Intraural timing works at low frequencies.

http://en.wikipedia.org/wiki/Interaural_time_difference


A time difference will place a source on a circle. Two ears will provide two
circles. The circles will generally intersect at two points, so there isn't
any way to determine which of those two points is the actual location of the
sound source. Simple math.

In three dimensions, it's worse. The circles are spheres, and they intersect
to form a circle, and the sound source can be anywhere on the circle.

Don't forget to allow for the fact that due to the shape of the ear, the
frequency response of each ear differs as the sound source changes
direction, which means that the two points of intersection can be
differentiated by the differing frequency content of the sound at each ear.

We've all had millions of years of evolution and most of us have had a
lifetime's experience of decoding these changes, so as a result, you can
locate any sound quite closely in the 360 degrees without moving our
heads, although some sounds with a long attack and in certain frequency
bands can be (very) hard to locate.
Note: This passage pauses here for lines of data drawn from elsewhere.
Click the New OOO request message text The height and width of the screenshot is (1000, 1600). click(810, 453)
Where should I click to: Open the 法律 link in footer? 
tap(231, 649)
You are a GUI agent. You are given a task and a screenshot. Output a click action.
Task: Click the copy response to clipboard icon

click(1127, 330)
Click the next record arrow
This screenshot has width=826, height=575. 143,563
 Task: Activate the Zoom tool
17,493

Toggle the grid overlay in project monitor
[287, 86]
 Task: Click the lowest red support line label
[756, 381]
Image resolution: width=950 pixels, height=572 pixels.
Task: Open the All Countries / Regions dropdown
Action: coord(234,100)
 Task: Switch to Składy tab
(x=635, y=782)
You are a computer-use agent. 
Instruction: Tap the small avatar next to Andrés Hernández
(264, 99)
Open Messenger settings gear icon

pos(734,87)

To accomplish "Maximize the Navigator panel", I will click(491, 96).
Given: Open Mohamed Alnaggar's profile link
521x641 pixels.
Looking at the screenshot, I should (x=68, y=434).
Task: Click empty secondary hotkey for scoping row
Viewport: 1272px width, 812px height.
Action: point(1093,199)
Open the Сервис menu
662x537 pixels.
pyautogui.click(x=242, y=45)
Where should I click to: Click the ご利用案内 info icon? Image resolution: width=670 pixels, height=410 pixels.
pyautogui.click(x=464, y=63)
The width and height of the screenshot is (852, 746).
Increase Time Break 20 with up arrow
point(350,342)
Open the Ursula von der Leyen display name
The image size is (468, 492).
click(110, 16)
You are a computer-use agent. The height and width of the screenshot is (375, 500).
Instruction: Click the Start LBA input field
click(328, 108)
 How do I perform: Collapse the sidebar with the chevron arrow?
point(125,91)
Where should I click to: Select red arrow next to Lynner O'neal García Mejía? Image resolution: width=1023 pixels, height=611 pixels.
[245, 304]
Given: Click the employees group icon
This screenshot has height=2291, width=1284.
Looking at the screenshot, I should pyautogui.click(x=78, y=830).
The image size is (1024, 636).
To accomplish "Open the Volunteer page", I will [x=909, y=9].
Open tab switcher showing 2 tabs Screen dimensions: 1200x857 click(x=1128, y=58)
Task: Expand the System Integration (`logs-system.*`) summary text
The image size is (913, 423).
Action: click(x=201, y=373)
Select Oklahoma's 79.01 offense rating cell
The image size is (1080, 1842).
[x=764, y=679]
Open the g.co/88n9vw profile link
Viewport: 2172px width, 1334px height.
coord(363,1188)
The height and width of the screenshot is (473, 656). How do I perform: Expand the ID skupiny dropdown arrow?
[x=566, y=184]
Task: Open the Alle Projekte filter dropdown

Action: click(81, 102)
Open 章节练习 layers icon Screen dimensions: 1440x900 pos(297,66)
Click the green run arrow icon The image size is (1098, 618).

Vertical location is more difficult,
but can still often be done, although it may need slight head movement.

Most people can locate common sound sources in the horizontal plane at ear
height with resonable accuracy without moving their heads.


If that were true, it wouldn't be so hard to locate the source of a funny
noise in an engine or car.

In fact, just today I was trying to figure out which of several fans in my PC
is making noise, but it's just too difficult. I need something that can
isolate the sounds directionally, so that I can point and listen.


What you need, both in the case of the engine and the computer, is to
remove the reflecting surfaces and the transmission paths inside the
engine or PC case which are spreading the sound. This is why many motor
vehicle engineers have a stethoscope in their toolbox.

--
Tciao for Now!

John.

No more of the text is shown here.